» Exercise description: Go through the entries that follow and count every line with the string "Choose". Reply with the number only.

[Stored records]
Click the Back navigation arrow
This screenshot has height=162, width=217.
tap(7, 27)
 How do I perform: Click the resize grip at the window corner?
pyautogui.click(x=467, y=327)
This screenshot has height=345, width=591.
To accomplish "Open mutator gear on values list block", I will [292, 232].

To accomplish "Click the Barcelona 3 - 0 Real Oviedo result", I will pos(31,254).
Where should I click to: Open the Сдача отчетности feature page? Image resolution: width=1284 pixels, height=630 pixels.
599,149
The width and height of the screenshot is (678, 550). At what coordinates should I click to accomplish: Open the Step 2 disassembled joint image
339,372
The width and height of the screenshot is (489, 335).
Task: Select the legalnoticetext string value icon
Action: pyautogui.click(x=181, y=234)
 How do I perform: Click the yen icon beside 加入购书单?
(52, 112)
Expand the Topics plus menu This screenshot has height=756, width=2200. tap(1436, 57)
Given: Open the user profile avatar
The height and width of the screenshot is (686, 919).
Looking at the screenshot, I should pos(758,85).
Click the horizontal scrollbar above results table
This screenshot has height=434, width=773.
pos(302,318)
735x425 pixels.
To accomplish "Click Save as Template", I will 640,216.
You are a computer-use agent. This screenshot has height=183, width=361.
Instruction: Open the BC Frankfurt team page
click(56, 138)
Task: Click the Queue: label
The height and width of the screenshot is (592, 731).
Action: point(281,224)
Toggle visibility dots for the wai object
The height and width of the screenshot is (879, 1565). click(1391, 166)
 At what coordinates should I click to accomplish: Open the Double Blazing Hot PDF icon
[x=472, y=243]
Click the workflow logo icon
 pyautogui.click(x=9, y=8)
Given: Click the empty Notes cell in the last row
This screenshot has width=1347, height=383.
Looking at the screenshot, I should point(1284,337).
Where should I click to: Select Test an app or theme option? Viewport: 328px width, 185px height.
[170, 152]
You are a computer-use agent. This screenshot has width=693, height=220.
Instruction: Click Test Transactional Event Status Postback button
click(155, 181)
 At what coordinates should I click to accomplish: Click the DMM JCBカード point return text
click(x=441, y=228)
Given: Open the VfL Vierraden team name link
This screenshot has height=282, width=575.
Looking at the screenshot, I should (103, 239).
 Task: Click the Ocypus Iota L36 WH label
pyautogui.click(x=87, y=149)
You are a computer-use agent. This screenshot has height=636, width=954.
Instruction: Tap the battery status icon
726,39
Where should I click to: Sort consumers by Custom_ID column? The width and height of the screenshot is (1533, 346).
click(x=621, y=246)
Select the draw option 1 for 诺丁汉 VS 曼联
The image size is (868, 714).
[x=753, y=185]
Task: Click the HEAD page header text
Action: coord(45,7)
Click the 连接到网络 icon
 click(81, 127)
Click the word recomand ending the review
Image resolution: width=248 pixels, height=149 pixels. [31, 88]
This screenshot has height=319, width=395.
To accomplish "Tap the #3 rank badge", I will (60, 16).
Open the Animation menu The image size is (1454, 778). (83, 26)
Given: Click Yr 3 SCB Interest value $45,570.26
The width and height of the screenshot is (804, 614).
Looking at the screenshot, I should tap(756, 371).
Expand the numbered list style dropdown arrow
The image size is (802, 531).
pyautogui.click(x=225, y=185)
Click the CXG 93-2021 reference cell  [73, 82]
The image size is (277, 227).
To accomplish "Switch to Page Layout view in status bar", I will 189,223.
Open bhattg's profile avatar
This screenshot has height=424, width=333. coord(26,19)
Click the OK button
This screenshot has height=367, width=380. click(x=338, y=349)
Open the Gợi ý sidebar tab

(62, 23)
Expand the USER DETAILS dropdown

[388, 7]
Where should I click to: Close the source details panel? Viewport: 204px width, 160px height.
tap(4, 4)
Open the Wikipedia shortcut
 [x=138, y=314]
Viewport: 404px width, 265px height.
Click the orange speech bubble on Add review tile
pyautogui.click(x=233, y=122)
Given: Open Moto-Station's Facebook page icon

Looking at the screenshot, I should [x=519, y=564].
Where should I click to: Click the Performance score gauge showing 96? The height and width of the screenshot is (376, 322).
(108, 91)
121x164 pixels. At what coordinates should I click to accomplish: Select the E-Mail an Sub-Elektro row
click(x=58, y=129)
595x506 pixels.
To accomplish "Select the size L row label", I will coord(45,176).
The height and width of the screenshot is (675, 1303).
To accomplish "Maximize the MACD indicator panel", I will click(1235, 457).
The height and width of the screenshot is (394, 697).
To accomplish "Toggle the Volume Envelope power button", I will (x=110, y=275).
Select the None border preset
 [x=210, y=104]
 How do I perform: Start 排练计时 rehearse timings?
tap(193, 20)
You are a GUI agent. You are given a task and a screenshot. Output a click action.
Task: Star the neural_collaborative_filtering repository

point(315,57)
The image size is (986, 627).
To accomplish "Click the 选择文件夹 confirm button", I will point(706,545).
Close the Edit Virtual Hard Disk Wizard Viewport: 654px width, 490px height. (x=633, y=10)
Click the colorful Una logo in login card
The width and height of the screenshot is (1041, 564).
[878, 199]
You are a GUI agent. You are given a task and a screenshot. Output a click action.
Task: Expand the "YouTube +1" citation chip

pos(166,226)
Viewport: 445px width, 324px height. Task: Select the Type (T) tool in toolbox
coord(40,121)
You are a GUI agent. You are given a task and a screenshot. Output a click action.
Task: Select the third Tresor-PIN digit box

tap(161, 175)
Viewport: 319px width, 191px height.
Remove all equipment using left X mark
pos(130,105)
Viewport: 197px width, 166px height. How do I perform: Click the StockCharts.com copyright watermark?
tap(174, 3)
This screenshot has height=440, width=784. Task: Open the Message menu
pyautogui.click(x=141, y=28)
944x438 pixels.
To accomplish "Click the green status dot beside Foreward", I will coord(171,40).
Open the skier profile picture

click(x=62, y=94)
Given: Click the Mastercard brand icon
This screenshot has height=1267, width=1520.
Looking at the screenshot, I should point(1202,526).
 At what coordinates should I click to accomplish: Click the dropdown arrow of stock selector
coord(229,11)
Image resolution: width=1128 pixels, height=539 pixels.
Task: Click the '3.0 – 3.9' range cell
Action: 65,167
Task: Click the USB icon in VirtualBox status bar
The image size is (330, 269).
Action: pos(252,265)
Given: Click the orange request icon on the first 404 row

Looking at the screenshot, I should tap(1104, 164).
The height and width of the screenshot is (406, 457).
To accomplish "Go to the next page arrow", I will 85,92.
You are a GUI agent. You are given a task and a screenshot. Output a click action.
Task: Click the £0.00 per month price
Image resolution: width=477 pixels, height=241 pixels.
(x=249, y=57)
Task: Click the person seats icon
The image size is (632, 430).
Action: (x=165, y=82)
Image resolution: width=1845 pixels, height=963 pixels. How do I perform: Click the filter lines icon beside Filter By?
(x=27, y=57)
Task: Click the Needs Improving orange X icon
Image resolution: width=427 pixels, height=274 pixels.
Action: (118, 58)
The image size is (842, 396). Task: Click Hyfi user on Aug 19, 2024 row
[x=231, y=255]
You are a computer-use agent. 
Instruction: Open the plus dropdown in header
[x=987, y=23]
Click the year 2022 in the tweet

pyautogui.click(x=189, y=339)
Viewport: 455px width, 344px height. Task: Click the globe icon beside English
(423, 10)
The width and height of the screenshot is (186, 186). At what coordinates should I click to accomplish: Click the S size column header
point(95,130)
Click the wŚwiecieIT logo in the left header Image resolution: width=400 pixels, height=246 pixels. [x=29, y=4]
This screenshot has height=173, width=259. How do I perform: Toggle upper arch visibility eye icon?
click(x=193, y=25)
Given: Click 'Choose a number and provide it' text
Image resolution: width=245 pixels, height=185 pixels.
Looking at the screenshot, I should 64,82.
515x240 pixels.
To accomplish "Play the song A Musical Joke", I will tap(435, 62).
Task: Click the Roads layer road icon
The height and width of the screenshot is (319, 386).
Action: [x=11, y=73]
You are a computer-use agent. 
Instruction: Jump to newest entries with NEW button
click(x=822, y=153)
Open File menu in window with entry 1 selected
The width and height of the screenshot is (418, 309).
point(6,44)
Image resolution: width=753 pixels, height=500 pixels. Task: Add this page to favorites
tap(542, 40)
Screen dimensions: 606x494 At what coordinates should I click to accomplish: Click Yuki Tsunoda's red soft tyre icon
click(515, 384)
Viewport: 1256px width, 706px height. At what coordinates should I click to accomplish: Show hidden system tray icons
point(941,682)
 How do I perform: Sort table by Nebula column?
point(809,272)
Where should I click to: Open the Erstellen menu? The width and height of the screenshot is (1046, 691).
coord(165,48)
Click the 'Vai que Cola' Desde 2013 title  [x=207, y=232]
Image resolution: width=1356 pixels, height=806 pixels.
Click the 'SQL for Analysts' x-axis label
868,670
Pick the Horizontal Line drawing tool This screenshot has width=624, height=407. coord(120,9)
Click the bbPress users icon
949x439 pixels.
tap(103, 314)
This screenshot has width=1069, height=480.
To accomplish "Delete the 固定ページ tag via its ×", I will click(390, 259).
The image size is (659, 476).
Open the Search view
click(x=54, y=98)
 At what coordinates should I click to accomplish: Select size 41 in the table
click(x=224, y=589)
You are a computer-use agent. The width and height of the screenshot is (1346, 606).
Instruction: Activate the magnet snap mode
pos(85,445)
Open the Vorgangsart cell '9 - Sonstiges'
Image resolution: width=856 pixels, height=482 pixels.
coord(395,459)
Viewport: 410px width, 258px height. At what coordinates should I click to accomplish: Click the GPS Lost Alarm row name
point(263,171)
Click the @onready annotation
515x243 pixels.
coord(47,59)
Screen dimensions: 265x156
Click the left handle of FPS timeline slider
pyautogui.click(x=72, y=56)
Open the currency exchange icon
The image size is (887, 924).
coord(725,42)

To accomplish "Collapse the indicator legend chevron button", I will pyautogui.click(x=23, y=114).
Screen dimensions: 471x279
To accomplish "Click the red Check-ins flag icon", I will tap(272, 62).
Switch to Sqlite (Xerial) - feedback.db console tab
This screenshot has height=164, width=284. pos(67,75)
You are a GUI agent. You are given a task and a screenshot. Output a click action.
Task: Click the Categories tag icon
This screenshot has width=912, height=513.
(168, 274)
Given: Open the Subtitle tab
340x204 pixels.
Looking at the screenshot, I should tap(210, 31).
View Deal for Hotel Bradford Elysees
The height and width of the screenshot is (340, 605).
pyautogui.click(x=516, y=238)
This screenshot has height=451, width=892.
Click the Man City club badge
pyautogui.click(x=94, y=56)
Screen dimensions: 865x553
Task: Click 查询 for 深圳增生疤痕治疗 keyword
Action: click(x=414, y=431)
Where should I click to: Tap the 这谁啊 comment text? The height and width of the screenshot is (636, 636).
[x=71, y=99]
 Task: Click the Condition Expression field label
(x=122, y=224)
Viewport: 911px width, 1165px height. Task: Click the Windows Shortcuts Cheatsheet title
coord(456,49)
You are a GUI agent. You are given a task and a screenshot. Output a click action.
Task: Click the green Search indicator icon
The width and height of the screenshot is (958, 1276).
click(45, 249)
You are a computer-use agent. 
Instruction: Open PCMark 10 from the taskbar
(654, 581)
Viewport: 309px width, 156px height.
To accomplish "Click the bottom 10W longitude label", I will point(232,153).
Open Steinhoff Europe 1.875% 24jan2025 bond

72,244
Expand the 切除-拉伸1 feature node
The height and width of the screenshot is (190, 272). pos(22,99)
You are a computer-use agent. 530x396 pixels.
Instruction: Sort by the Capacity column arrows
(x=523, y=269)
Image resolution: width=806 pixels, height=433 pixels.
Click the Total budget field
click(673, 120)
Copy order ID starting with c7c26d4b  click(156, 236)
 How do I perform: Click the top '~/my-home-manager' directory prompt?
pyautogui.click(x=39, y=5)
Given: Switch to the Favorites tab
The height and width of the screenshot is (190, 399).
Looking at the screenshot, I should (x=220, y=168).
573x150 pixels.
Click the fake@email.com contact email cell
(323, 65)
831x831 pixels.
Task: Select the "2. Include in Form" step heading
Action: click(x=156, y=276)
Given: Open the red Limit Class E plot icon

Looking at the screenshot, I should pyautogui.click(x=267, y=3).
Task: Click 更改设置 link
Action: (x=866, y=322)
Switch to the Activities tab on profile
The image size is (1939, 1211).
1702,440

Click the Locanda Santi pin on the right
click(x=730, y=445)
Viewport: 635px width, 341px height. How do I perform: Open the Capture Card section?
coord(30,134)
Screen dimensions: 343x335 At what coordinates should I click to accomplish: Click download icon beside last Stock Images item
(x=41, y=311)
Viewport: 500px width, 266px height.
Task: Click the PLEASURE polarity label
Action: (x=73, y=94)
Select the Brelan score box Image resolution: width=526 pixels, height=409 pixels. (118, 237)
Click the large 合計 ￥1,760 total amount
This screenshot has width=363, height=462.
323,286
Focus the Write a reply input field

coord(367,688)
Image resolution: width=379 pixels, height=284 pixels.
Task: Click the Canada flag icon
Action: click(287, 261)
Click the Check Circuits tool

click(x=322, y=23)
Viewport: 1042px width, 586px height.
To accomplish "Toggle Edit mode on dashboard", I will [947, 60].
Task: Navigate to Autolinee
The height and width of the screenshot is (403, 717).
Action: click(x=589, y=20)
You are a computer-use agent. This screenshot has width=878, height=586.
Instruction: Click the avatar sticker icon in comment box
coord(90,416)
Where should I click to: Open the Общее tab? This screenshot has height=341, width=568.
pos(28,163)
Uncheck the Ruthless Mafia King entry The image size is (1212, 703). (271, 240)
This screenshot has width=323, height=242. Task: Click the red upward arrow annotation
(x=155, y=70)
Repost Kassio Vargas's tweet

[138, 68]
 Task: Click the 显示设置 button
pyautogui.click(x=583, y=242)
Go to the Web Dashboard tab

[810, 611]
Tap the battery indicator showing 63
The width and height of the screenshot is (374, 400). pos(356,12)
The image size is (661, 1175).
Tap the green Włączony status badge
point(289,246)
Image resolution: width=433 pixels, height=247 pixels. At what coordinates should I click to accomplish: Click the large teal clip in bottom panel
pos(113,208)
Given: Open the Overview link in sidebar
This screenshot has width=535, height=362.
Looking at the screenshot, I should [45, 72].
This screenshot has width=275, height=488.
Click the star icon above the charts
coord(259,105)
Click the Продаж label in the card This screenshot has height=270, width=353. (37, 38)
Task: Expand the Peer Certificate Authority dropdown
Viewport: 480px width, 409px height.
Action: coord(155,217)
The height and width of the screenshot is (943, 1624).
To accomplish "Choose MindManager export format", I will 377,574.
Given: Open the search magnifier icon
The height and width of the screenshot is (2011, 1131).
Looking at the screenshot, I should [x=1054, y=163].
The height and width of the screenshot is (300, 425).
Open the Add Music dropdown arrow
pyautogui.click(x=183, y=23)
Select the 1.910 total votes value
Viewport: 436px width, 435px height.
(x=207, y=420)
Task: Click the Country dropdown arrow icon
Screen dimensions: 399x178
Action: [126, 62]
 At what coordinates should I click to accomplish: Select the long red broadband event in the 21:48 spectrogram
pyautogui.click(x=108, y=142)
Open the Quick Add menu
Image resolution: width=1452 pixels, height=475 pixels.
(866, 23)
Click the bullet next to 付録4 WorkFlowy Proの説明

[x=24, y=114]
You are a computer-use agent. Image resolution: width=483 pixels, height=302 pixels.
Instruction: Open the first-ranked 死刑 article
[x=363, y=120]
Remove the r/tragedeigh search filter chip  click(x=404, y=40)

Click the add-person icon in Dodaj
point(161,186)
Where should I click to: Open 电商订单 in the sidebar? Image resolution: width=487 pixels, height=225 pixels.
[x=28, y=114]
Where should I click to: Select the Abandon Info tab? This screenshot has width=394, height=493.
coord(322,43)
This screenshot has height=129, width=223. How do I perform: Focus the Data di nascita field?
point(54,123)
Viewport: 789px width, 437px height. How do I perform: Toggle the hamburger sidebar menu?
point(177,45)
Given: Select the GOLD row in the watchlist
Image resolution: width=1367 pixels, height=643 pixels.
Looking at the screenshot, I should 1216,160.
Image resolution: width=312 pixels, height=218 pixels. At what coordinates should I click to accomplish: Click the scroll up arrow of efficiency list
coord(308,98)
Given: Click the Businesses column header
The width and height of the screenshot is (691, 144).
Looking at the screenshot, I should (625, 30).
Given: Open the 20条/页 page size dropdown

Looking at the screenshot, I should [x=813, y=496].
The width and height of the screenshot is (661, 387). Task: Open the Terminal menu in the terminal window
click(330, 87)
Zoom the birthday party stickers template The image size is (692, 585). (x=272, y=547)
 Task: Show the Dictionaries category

» Response: 2